Compliance & Legal8 min read
The EU AI Act’s Hiring Rules Just Slipped to 2027 — What Changed, and What Didn’t
The EU AI Act’s high-risk obligations for AI hiring tools were pushed from August 2026 to December 2027 by the Digital Omnibus (Council green light 29 June 2026). A neutral explainer of what the delay changes — and why the rules, and the fines, are unchanged.
Published July 2026 · RSW Editorial
Frequently Asked Questions
Did the EU delay the AI Act rules for hiring?
Yes — the application date for high-risk AI obligations, which cover AI used in recruitment and employment, moved from 2 August 2026 to 2 December 2027 under the "Digital Omnibus on AI." The European Parliament endorsed the change on 16 June 2026 and the Council of the EU gave final approval on 29 June 2026. The obligations themselves were not repealed; only the deadline moved.
Is AI used in recruitment high-risk under the EU AI Act?
Yes. The Act classifies AI used for recruitment, candidate selection, performance evaluation, task allocation, worker monitoring, and promotion or termination decisions as high-risk (Annex III).
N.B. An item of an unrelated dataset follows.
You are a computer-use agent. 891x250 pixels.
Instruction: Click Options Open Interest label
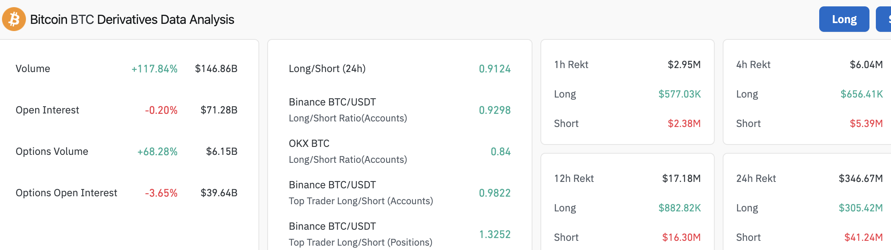click(x=66, y=193)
High-risk does not mean banned — it means the system must meet obligations such as bias mitigation, human oversight, transparency and candidate disclosure, and registration in the EU database.
What are the penalties under the EU AI Act?
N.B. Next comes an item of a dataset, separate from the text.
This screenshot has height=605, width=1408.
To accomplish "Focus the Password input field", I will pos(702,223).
Non-compliance with high-risk operator obligations can draw administrative fines of up to EUR 15 million or 3% of total worldwide annual turnover, whichever is higher (Article 99). Using an outright-prohibited AI practice carries a higher tier of up to EUR 35 million or 7%. The 2026 delay deferred the compliance timeline, not the penalty amounts.
What did the Digital Omnibus not change?
The substance of the high-risk regime. Bias mitigation, human oversight, transparency, and registration all remain; only the date they apply moved to December 2027. The Act’s outright prohibitions have been in force since 2 February 2025 and are unaffected, and the fine structure is unchanged. The EU rescheduled the hiring rules, it did not reverse them.
Does the EU AI Act apply to companies outside the EU?
It can. The obligations attach to AI systems used in the EU and to employment decisions affecting people in the EU, so a non-EU employer using an AI hiring tool on candidates or workers located in a member state can be in scope. As with other EU employment rules, what matters is where the affected people are, not only where the company is based.
What should employers do during the delay?
Use the time, do not bank it. Inventory every AI tool that screens, ranks, scores, or monitors candidates and workers; press vendors on bias testing and documentation now; design genuine human oversight into automated decisions; prepare candidate-disclosure notices; and track the final text in the Official Journal. Retrofitting these into a live system later is far harder than building them in now.